CAMP PENDLETON, Calif. -- Base officials began issuing blood-alcohol testing devices to unit commanders here April 1, moving forward with a Corpswide screening program scheduled to be fully implemented by summer. The Alcomate Premium breath alcohol testers will be used to deter Marines from having measurable amounts of alcohol in their system during duty hours. “A lot of people don’t understand that getting eight hours of sleep after a night of drinking may not be enough to get the alcohol out of your system,” said John J. Veneziano, director of the consolidated substance abuse counseling center here. “Most think that if they go to bed for a few hours, get up, shower and shave, they are okay to get on the road and head to work the next day.”

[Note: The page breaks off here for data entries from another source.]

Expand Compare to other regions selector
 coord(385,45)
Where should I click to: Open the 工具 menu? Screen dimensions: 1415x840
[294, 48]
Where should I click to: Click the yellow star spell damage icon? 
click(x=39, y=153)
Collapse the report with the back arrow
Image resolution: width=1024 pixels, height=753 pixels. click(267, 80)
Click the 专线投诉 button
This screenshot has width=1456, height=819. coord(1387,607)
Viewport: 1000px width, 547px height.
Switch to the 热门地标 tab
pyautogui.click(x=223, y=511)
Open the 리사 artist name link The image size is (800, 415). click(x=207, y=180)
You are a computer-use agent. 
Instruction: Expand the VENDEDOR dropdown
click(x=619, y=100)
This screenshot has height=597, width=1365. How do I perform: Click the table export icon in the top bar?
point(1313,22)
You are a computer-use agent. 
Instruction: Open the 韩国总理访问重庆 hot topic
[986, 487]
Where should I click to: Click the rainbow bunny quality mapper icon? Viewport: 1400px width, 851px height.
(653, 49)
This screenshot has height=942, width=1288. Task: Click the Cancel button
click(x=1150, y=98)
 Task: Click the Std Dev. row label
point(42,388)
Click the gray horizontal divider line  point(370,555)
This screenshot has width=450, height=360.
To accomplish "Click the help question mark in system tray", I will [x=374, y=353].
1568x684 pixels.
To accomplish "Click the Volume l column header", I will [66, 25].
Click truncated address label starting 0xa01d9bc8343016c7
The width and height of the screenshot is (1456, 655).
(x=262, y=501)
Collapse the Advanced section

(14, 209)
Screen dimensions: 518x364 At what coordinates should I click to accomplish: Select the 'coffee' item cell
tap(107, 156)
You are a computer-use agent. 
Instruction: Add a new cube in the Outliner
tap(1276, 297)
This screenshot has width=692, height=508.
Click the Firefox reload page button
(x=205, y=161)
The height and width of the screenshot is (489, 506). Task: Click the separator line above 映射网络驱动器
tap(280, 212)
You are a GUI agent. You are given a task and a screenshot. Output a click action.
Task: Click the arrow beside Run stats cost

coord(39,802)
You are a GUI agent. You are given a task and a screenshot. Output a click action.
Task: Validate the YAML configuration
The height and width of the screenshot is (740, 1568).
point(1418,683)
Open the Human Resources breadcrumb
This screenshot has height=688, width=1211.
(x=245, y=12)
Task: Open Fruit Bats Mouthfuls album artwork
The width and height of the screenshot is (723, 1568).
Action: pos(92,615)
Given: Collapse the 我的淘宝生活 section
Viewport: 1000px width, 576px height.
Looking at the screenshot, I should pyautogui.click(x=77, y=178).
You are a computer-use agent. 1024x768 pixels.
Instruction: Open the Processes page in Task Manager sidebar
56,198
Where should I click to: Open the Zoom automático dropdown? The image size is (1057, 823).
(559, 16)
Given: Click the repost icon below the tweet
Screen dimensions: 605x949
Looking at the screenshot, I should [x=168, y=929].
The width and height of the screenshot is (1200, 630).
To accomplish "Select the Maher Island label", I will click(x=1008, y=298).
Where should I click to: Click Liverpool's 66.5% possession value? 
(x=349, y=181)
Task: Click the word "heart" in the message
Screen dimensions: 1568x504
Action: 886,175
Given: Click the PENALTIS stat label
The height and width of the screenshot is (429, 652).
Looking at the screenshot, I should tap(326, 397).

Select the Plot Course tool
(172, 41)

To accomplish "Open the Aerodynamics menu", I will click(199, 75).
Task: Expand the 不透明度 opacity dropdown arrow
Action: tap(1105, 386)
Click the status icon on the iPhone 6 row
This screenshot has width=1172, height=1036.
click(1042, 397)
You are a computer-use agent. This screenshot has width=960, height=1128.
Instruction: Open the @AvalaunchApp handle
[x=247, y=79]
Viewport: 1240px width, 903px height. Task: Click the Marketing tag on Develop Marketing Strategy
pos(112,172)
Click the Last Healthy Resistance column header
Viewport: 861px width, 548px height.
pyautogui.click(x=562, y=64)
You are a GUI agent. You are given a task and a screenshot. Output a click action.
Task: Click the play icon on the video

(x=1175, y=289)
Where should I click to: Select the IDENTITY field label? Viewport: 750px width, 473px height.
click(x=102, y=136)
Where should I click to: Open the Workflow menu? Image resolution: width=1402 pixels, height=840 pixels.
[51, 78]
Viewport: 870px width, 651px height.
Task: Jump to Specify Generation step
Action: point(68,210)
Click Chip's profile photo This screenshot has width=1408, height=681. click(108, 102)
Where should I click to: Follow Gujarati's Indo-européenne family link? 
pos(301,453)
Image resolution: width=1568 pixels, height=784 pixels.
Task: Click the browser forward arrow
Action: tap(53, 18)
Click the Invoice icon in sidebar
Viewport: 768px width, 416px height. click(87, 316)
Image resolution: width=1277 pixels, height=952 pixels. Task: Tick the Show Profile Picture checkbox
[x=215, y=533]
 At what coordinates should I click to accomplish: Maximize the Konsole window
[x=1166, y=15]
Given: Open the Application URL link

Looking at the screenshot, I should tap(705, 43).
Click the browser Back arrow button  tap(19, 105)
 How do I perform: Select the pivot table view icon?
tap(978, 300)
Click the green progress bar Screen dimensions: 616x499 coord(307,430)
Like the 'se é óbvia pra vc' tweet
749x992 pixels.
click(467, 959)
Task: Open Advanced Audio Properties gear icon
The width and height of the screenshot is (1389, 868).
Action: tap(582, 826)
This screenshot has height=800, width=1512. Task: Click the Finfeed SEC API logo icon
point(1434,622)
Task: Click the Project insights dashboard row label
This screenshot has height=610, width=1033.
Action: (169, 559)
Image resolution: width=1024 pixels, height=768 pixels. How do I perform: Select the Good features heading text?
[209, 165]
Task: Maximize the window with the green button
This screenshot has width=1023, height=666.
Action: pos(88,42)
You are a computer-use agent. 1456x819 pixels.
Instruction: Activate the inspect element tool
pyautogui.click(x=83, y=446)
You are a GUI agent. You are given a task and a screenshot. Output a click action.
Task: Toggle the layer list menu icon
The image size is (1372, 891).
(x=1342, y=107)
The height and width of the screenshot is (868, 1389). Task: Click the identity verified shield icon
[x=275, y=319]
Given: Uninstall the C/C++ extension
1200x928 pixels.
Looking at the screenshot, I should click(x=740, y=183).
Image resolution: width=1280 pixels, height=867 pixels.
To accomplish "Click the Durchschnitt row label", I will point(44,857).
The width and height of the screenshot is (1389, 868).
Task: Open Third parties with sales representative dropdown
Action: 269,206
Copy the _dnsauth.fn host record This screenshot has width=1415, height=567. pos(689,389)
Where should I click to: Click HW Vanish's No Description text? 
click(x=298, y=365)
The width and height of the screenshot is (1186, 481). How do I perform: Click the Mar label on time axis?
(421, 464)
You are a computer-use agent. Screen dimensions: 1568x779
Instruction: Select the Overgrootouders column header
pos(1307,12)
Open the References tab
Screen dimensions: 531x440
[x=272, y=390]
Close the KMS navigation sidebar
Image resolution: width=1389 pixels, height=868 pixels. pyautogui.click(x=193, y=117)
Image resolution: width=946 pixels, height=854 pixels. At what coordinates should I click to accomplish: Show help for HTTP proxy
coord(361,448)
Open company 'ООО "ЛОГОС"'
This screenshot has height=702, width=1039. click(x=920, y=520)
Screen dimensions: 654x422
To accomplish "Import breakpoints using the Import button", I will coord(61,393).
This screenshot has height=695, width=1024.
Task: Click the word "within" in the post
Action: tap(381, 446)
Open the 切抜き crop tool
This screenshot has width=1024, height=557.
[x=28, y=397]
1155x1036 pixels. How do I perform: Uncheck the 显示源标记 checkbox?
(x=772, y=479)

Program coordinators appointed by unit commands will administer breath screenings at least twice a year. “We introduced some of the Breathalyzers to some of the commands today and we gave them training on how to implement them and what to do if someone has measurable results,” said Veneziano. “We also gave training on a system we use called Intoxiclock, which is a tool to educate people on the effects of varied amounts of alcohol over varied periods of time based on weight, size and even gender.”
The Corps began the Acohol Screening Program Jan. 1 and according to Marine Administrative Message 709/12, service members found with a blood alcohol content of .01 percent or higher during regular working hours will be subject to counselling and treatment.
“People need to realize that the amount of time needed for the alcohol to leave their bodies is based on the amount of alcohol they consume,” said Veneziano. “We want Marines to have alcohol-free work environments.” Moreover those with a BAC of .04 percent or higher will be subject to a fit-for-duty assessment and corrective actions at the commands’ discretion. “The program is designed to identify alcohol misuse and abuse,” said Jerry Cole, substance abuse program specialist here. “Early identification and referral is the best chance that an individual has at getting the help they need. The earlier you identify them, the better chance they have of getting through it without damaging their careers.”